11.04.2009

Ramen Noodles - Junk Food as Art


Ramen noodles seem to have a bad reputation here in America. Maligned as the food of poor college students and those seeking empty carbs, ramen is looked at merely as warm junk food. The producers of popular ramen, such as Maruchan, don’t help either when they price a block of ramen for less than 40¢ a package. Drop a Kennedy, heat some water, stir and cover. A meal in thirty seconds! As a man who grew up in Japan, however, I know that there is much more to ramen than that. Most American ramen is a disgrace to ramen as I know it.

The Japanese love their ramen. It is a ubiquitous food throughout the country - a Japanese microcosm of the global dominance of McDonald's. That means that, yes, there is the budget-quality stuff available there too, but it is referred to as “the cheap stuff” rather than just “ramen”. What the Japanese usually have in mind when they talk about ramen is the stuff that you find in restaurants. This is my mindset as well. To get good ramen, you go to a restaurant.

Every ramen noodle shop makes their ramen a little bit differently, according to the standards of the target demographic. Average prices for a decent bowl of ramen range from ¥280-¥550 ($2.50-$5), while niche ramen restaurants can charge upwards of ¥980 for a bowl. Prices, of course, also reflect ingredients used, and a good rule of thumb is that the more expensive the bowl, the more meat/higher quality meat is included. Pork is the preferred meat, and it is sliced and placed on top of the noodles. Two or three slices is common, but I have seen as many as six.

The number of different ingredients that can be added to ramen is staggering. Vegetables, seaweed, soy sauce, eggs, meat, fish products, and myriad spices are all fair game. Most common ramen offerings will have a few slices of fatty pork, seaweed, a slice or two of kamaboko (a processed seafood product), and a sliced vegetables.

As I mentioned, a factor in making good ramen is the amount/quality of the toppings ingredients. The variation in noodle texture and quality, however, also contribute to making a good ramen. Some shops hand-make their noodles, which ensures quality at the added expense to the customer. Other places just buy dried blocks of noodles and boil them. These noodles are generally stiffer and harder to chew.
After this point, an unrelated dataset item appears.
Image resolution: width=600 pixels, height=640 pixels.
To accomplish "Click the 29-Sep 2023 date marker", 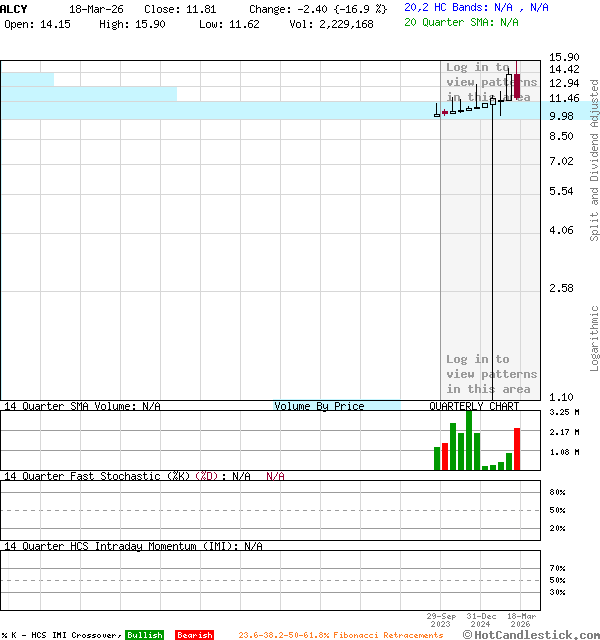I will coord(443,621).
The main part of the ramen that separates the good stuff from the bad, though, is the broth. High-end noodle shops guard their broth recipes like Colonel Sanders guards his herbs and spices. Drinking the broth after finishing the noodles is an integral part of ramen consumption, and is how you tell the good stuff from the ordinary stuff.

I would go so far as to say that a good bowl ramen noodles is an art form. It is junk food, yes, but it is also art. Don’t believe me? Well, America has an equivalent junk-food-turned-art: the barbecue. Thousands of cooks all across the States slave over making the best-tasting sauce to slather onto fatty meats. Sure Arby’s makes a BBQ Roast Beef, but if you wanted a foreigner to get a good taste of “American barbecue,” you would send them to your secret local hole-in-the-wall joint, or maybe to a respected restaurant like Damon’s Grill. They might as well get the good stuff.

And just like there are BBQ fanatics, there are ramen otaku. One of my high school youth group leaders was one - a guy who traveled all over Tokyo in search of good ramen restaurants. That was what he enjoyed doing, and he wouldn’t hesitate to steer you in the direction of a good ramen shop if you were looking for food in the area.

One nation’s junk food is another one’s passion. Just like American chefs pour time and effort into their BBQ creations, so do the Japanese into their ramen dishes. Ramen is more than just a cheap college food, it is an honored national staple. There may not be many ramen restaurants here in America, but I think the arty-junk-food spirit is vibrant here, and it causes me to smile every time I pass a barbecue stand.